Выставив все на низкий столик, она буквально рухнула в одно из кресел.
— Черт возьми, нет никаких сил!
Дуглас с любопытством огляделся вокруг, оценивая место, где отныне ему предстоит жить.
— Когда мы были детьми и приезжали к вам на каникулы, здесь был амбар?
— Нет, старый зал для охотничьих банкетов или что-то в этом роде. Но в дождливые дни тут играли в бадминтон, помнишь?
— Прекрасно помню.
Кэтлин была на восемнадцать лет старше, и когда он был ребенком, то казалась ему принцессой, феей. Летом она редко бывала здесь, появляясь лишь на короткое время, но всегда пользовалась случаем, чтобы поиграть с младшими родственниками.
— Ты так добра, что принимаешь меня, Кэт.
Верная данному слову, она приехала за ним в аэропорт Ипсуича, куда он прилетел на какой-то развалюхе.
— Я не хозяйка здесь, Дуг, тебя принимают мои родители.
— Ты договорилась с ними?
— Все улажено, причем лучшим образом. Надеюсь, ты согласишься с этим. Мы немало поломали голову над тем, чтобы придумать… приемлемое решение.
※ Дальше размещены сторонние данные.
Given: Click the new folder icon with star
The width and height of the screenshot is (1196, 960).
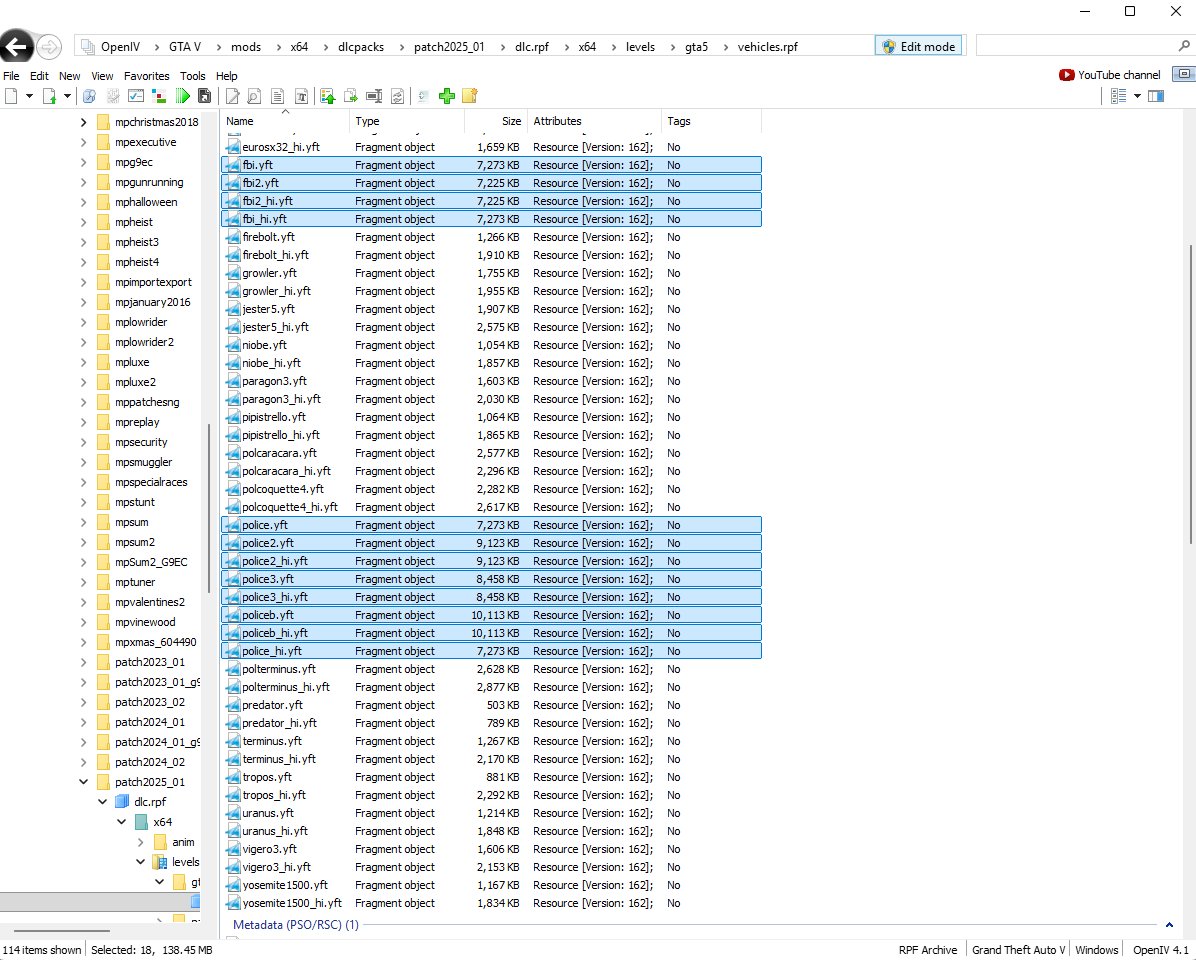Looking at the screenshot, I should pos(469,96).
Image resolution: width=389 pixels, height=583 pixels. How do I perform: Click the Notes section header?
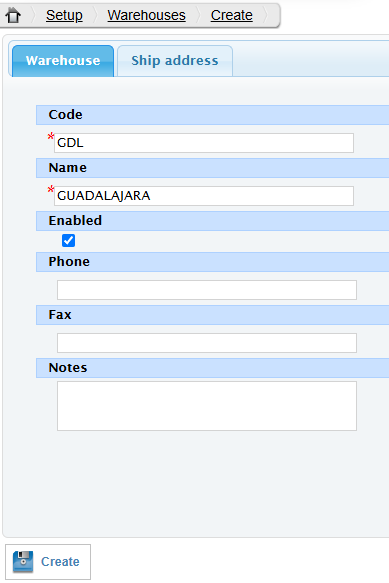(212, 368)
— Я согласен на все, — ответил он потухшим голосом.
— Правда?
Она с улыбкой на губах оглядела его с головы до ног, прежде чем наполовину опорожнить стакан.
— Что с тобой, Дуг? В какую неприяность ты попал?
— Слишком долго рассказывать.
— Впереди целая ночь! Слушай, зажги маленькие лампочки и потуши настенные, этот свет слишком ярок.
Он так и поступил, и атмосфера в гостиной стала куда более уютной.
— Увидишь, это будет не так ужасно, — заверила она, пока он усаживался напротив.